The si column reports the amount of memory that is moved from swap to "real" memory per second.
The so column reports the amount of memory that is moved to swap from "real" memory per second.
- i/o:
The io section reports the amount of input and output activity per second in terms of blocks read and blocks written.
The bi column reports the number of blocks received, or "blocks in", from a disk per second.
The bo column reports the number of blocks sent, or "blocks out", to a disk per second.
- system:
The system section reports data that reflects the number of system operations per second.
The in column reports the number of system interrupts per second, including interrupts from system clock.
The cs column reports the number of context switches that the system makes in order to process all tasks.
- cpu:
The cpu section reports on the use of the system's CPU resources.
The columns in this section always add to 100 and reflect "percentage of available time".
The us column reports the amount of time that the processor spends on user space tasks, or all non-kernel processes.
The sy column reports the amount of time that the processor spends on kernel related tasks.
The id column reports the amount of time that the processor spends idle.
The wa column reports the amount of time that the processor spends waiting for IO operations to complete before being able to continue processing tasks.
The st column reports the amount of time taht a virtual CPU waits for a real CPU while the hypervisor is servicing another virtual processor. Basically, the steal time (stolen cpu) cycle counts the amount of time that our virtual machine is ready to run but could not run due to other virtual machines competing for the CPU.
st should approach zero. Anything above zero means there is some performance degradation. For example, assume we have a machine with 16 physical CPU cores running 10 VMs, and each one has been allocated two virtual CPUs. This means 20 virtual CPUs are competing for 16 physical CPUs -- creating a prime environment for stolen CPU.

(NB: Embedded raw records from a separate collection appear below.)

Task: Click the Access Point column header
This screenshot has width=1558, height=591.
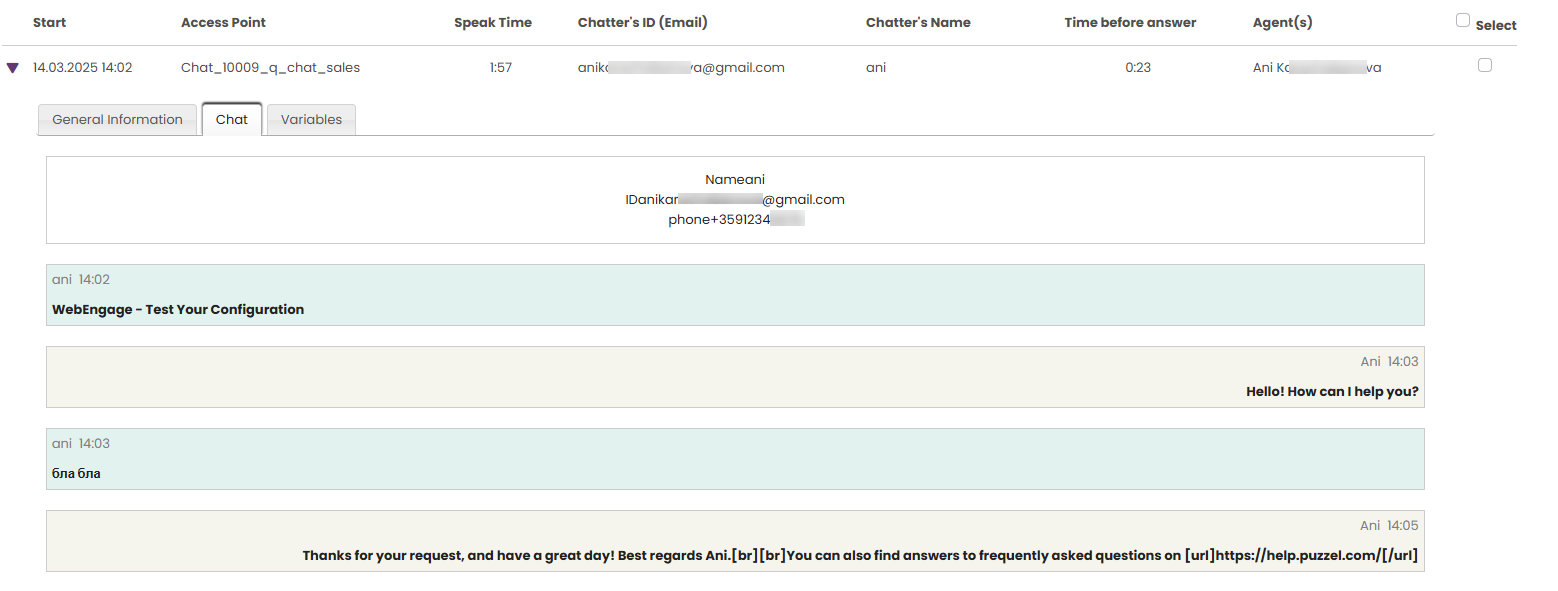Action: [x=223, y=22]
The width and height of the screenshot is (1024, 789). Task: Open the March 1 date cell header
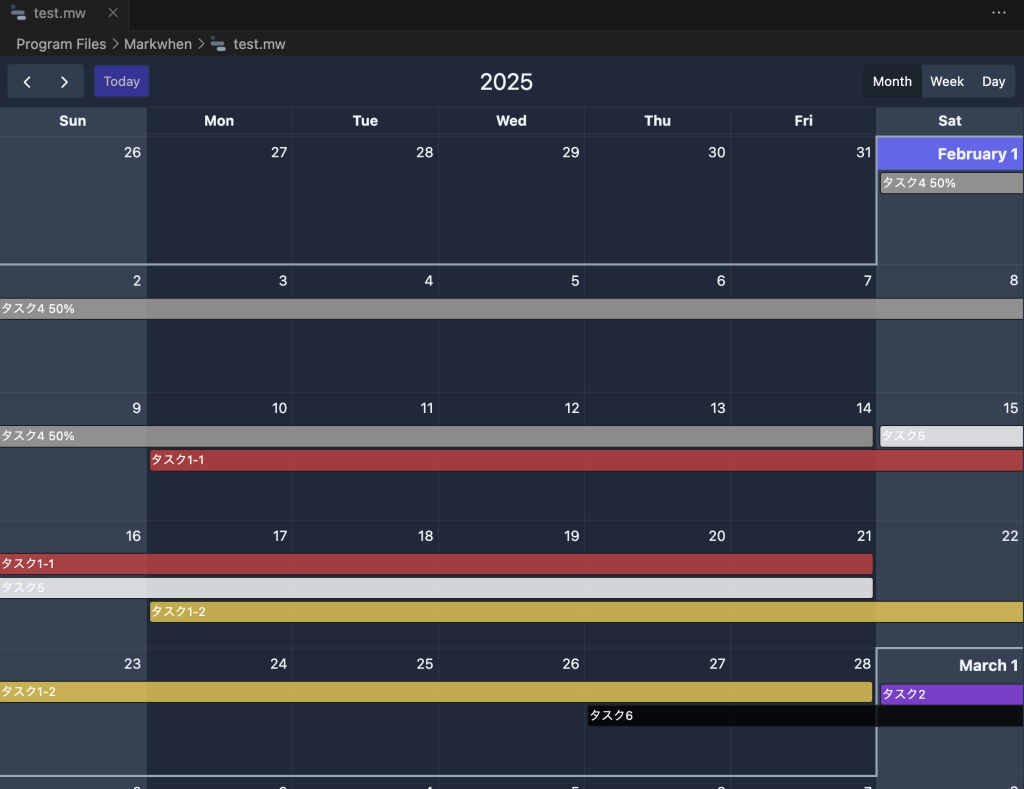pyautogui.click(x=987, y=666)
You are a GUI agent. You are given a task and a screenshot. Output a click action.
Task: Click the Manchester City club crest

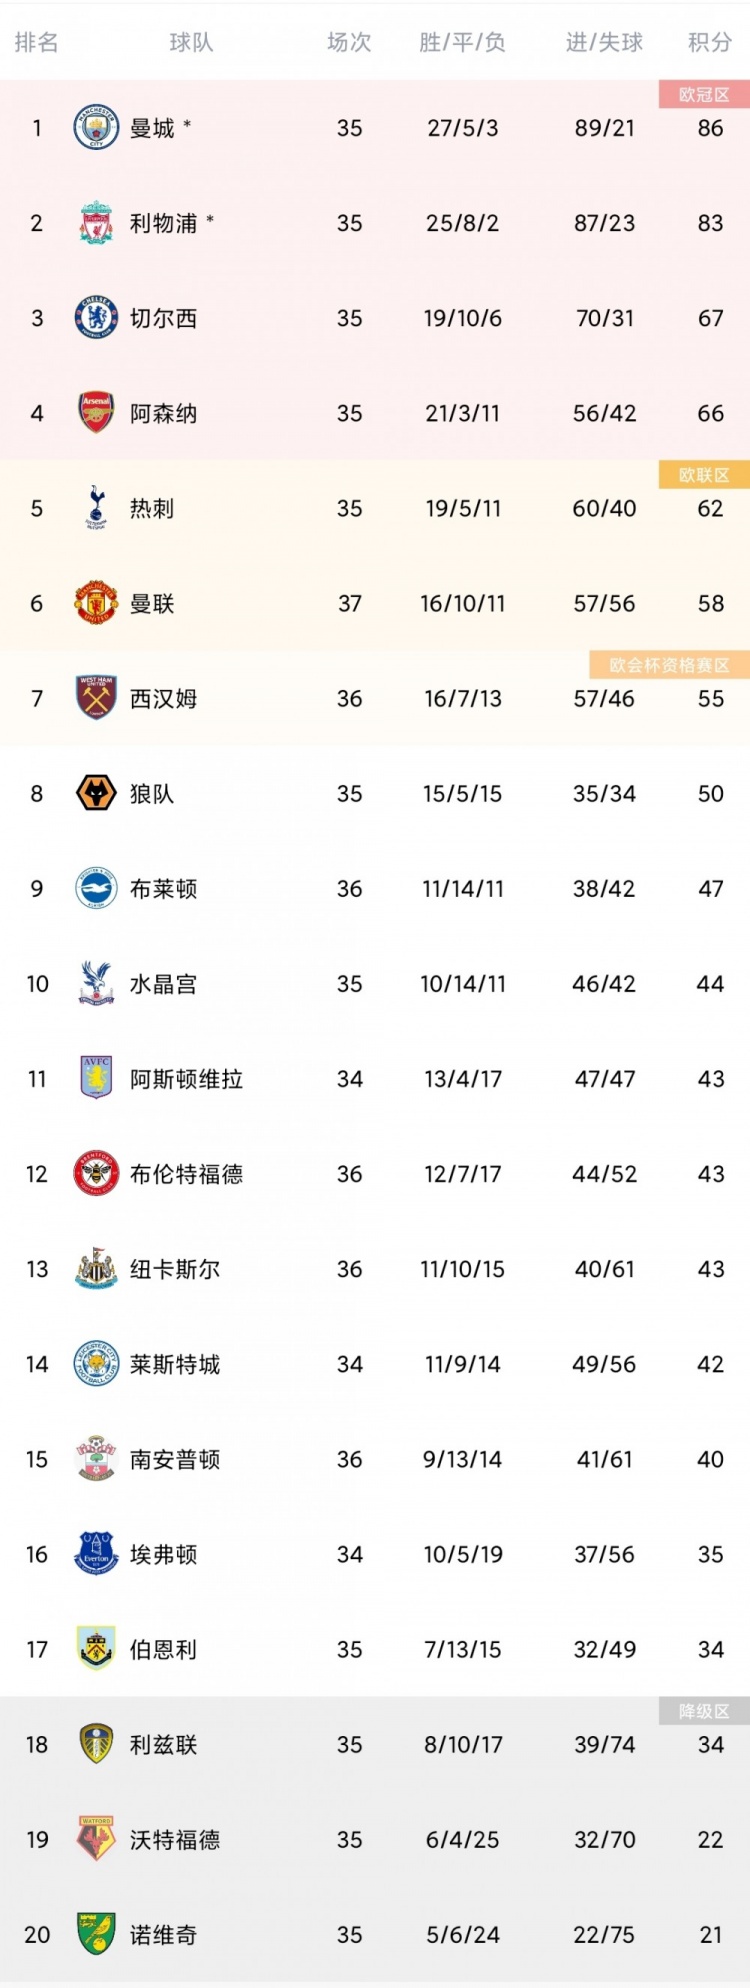point(97,128)
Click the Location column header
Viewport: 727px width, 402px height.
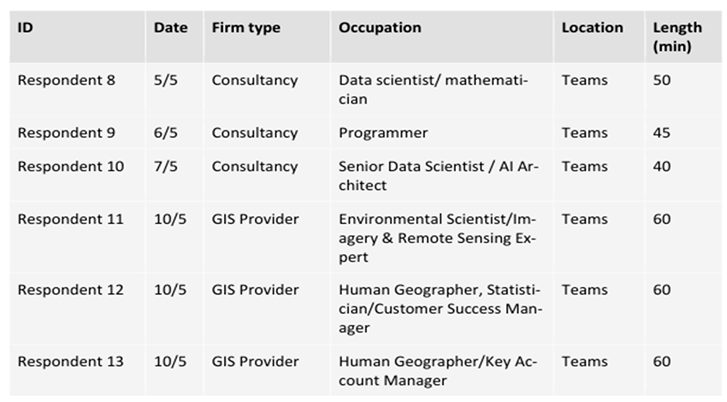click(x=592, y=28)
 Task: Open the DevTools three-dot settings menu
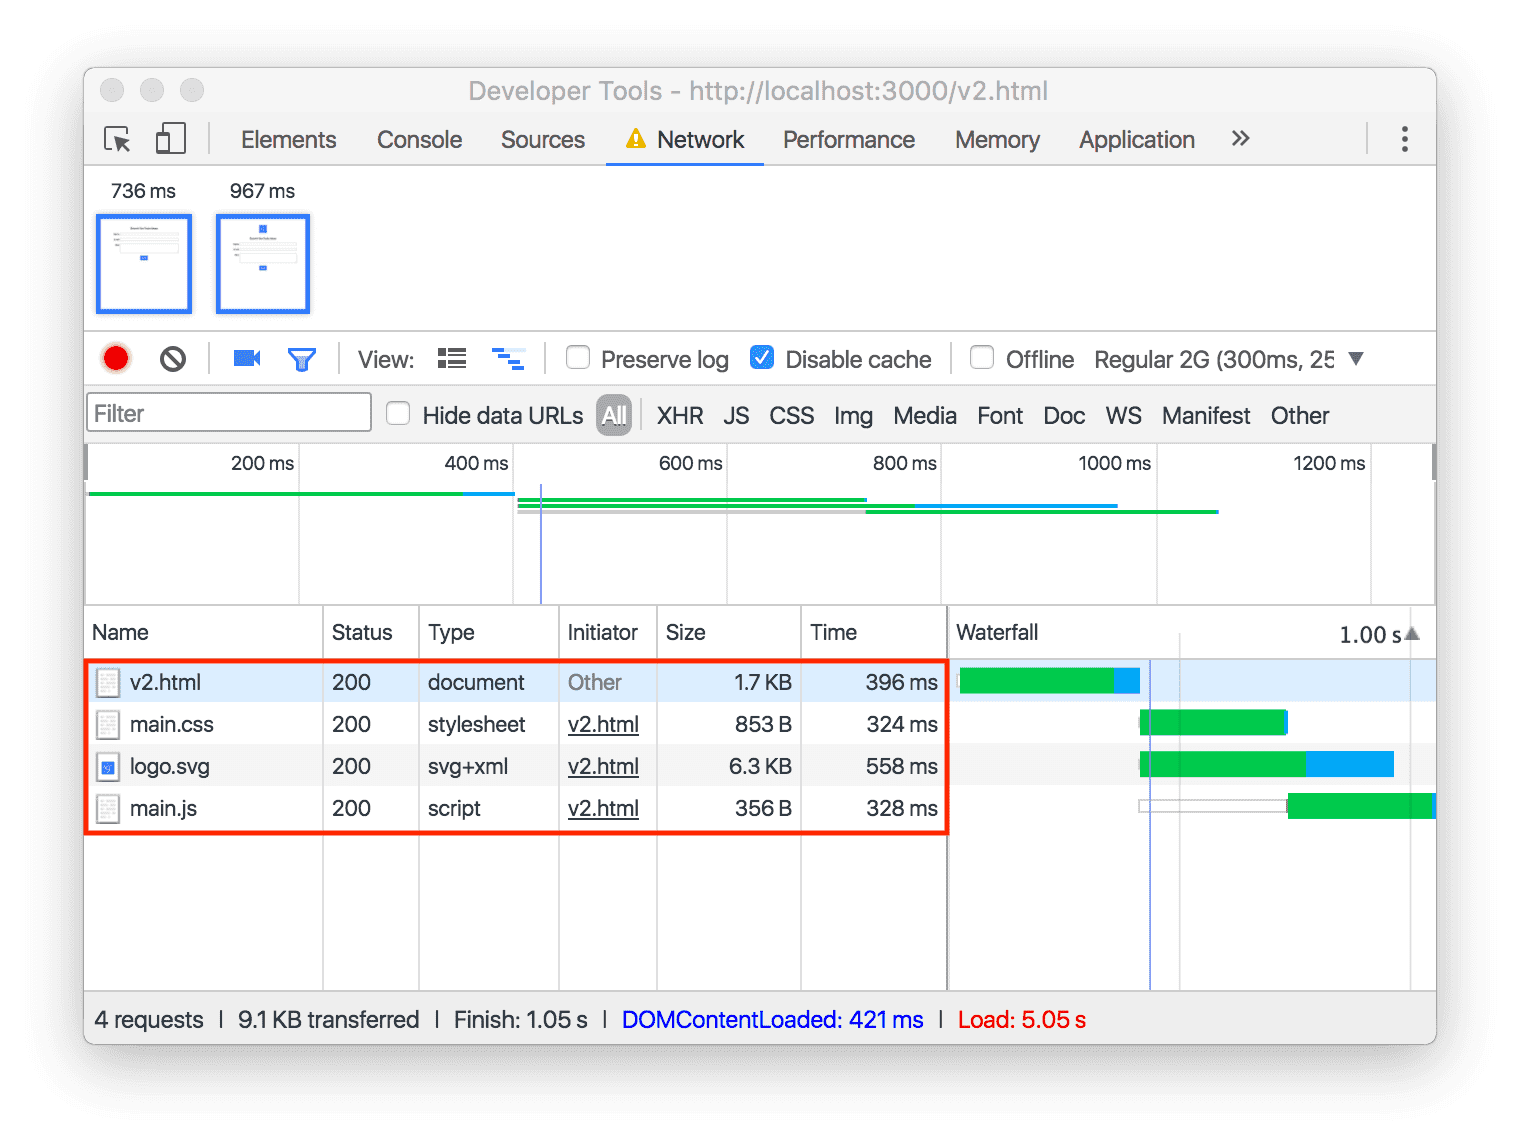pos(1404,139)
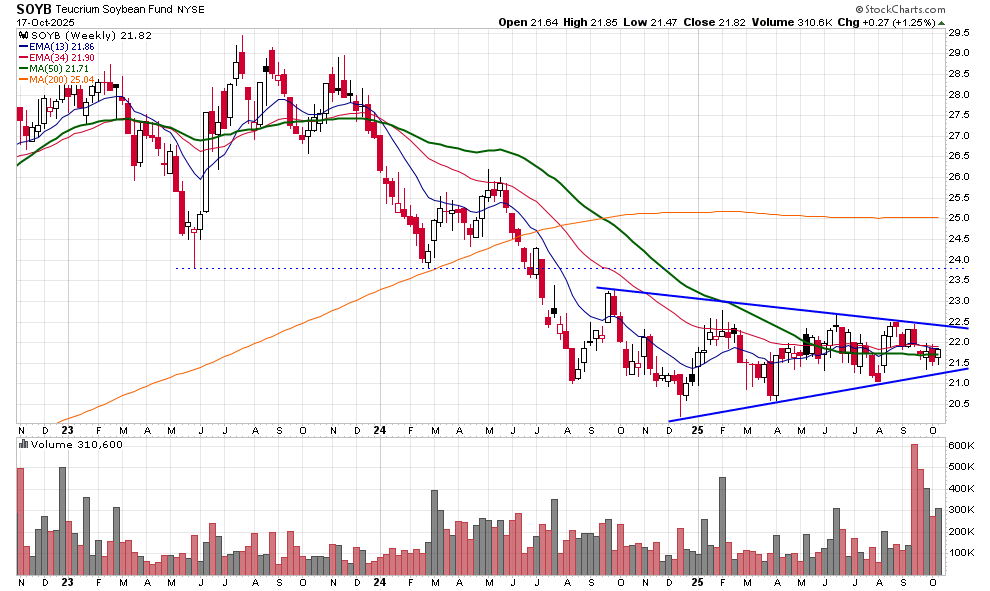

Here are the states of a process:
| State | Description |
|---|---|
| D | uninterruptible sleep (usually IO) |
| R | running or runnable (on run queue) |
| S | interruptible sleep (waiting for an event to complete) |
| T | stopped, either by a job control signal or because it is being traced |
| Z | defunct ("zombie") process, terminated but not reaped by its parent |
If we want a more organized and real-time view of the current state of our system, we may want to use a tool called htop. Note that this is not installed by default on most systems.
* * * * *
In order, the asterisks represent:
1. Minute, 2. Hour 3. Day of month, 4. Month, 5. Day of week
The swappiness parameter controls the tendency of the kernel to move processes out of physical memory and onto the swap disk. Because disks are much slower than RAM, this can lead to slower response times for system and applications if processes are too aggressively moved out of memory.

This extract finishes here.